Don’t Mess Up My Tempo features 11 songs, one of which is the Chinese version of the cover song “Tempo.” In just two weeks, the album has sold over 1 million copies and is ranked #23 on Billboard 200, and “Tempo” has garnered over 46 million views on Youtube.



“Tempo” is a paragon of what makes K–pop so addicting: powerful, soaring vocals coupled with smooth rap and flawlessly–executed choreography all packaged by seamless transitions of backgrounds. 

I really like the song—it’s catchy with some beautiful harmonizations—and I found certain parts cinematically cool, like when a scene shift would be accompanied by an emphasized move in the choreography.

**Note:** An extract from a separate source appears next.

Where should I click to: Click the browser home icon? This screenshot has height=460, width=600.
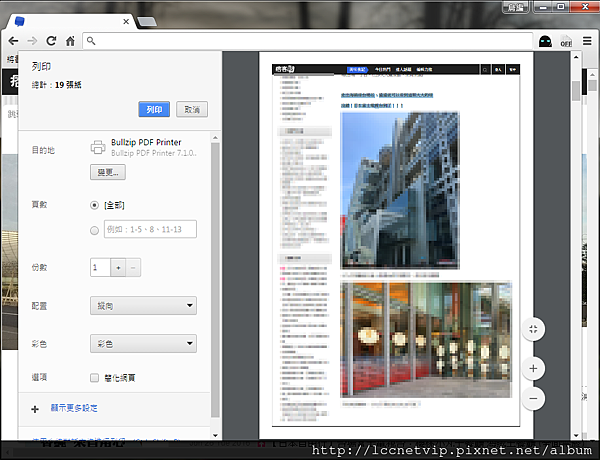[x=70, y=41]
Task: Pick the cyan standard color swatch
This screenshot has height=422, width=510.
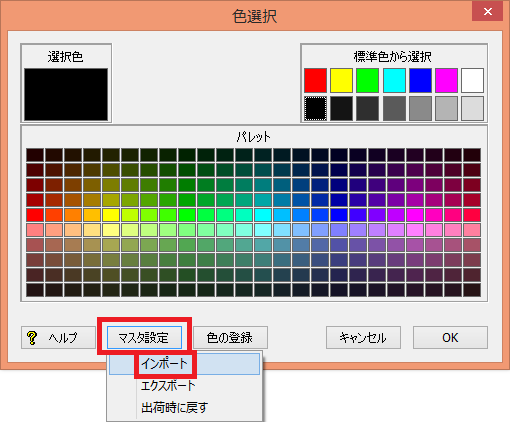Action: tap(394, 80)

The music video itself is complex, a storyline told by song and symbolism that provides much material for fans to analyze. And of course, the chorus is catchy and prompts the question “who would dare to mess up their tempo?”

The rest of the album showcases how versatile EXO can be.

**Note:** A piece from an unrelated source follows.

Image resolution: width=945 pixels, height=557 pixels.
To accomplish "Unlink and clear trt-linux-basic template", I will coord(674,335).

“Sign” opens with an “electropop” beat that tells the overall tone of the song: catchy with a hard beat that might have a place at an EDM nightclub. “Ooh La La La” is described as “Latin pop” and features a more simple musical accompaniment to winding vocals. “Gravity,” which is one of two songs that has member involvement with the lyric writing, has a strong beat and is described as “funky.” 

The album then slows down a little; “With You” may have a fast beat, but is softer and more “R&B and pop” with some parts that tug at your heartstrings. “24/7” opens with an almost whimsical combination of snaps and some sort of synth beat that’s almost reminiscent of a whistle and puts the vocals at the forefront. “Bad Dream” is more “upbeat R&B” and has a great balance of harmonizations and solos. “Damage” is definitely the most hip–hop song of the album and can be a great song to dance to. “Smile On My Face” takes the opposite direction with its simpler beat and softer ballad sound. “Oasis” is described as “an elliptical pop song” and has some mesmerizing harmonizations and vocals.

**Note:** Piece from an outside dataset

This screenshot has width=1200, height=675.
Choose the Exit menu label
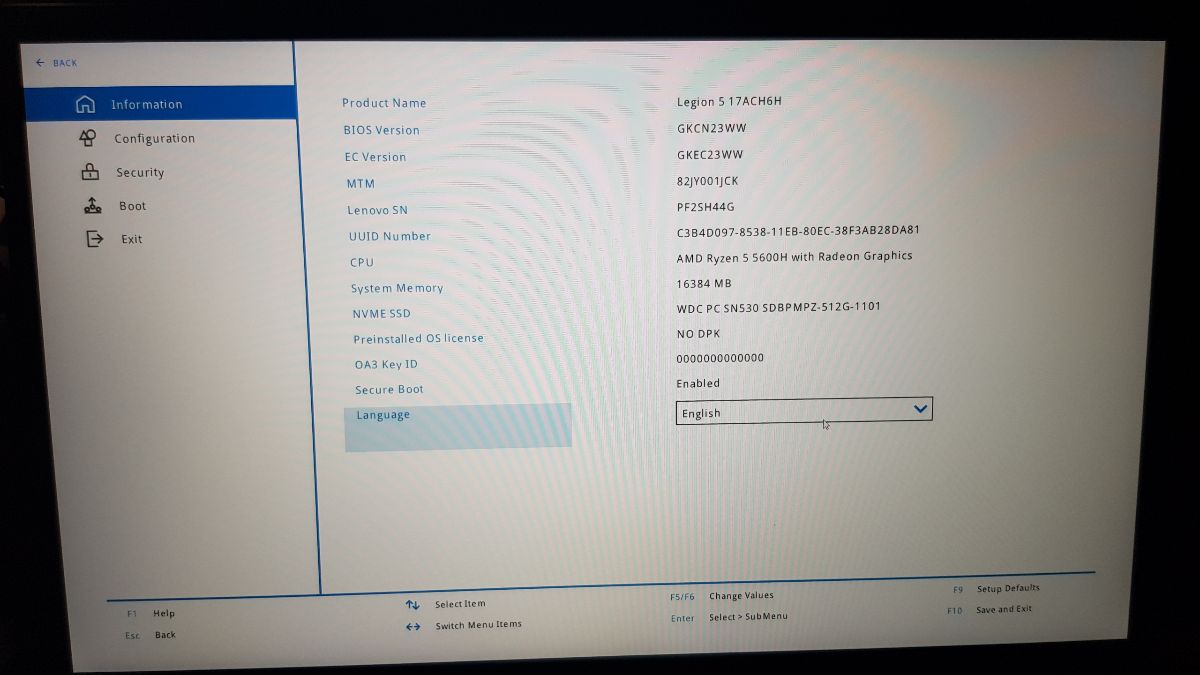[132, 240]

I admit that I don’t know much about music or EXO, so much of the nuances and artful subtleties probably flew a mile over my head, but I truly enjoyed listening to this album. Each song was extremely catchy and underlined how amazing each member is and how cohesive the group is. Although I can’t understand the lyrics, I can appreciate how much effort EXO has put in their singing and rapping and I feel like this also allows me to focus more on the musicality of the songs. Overall, EXO’s Don’t Mess Up My Tempo did not disappoint.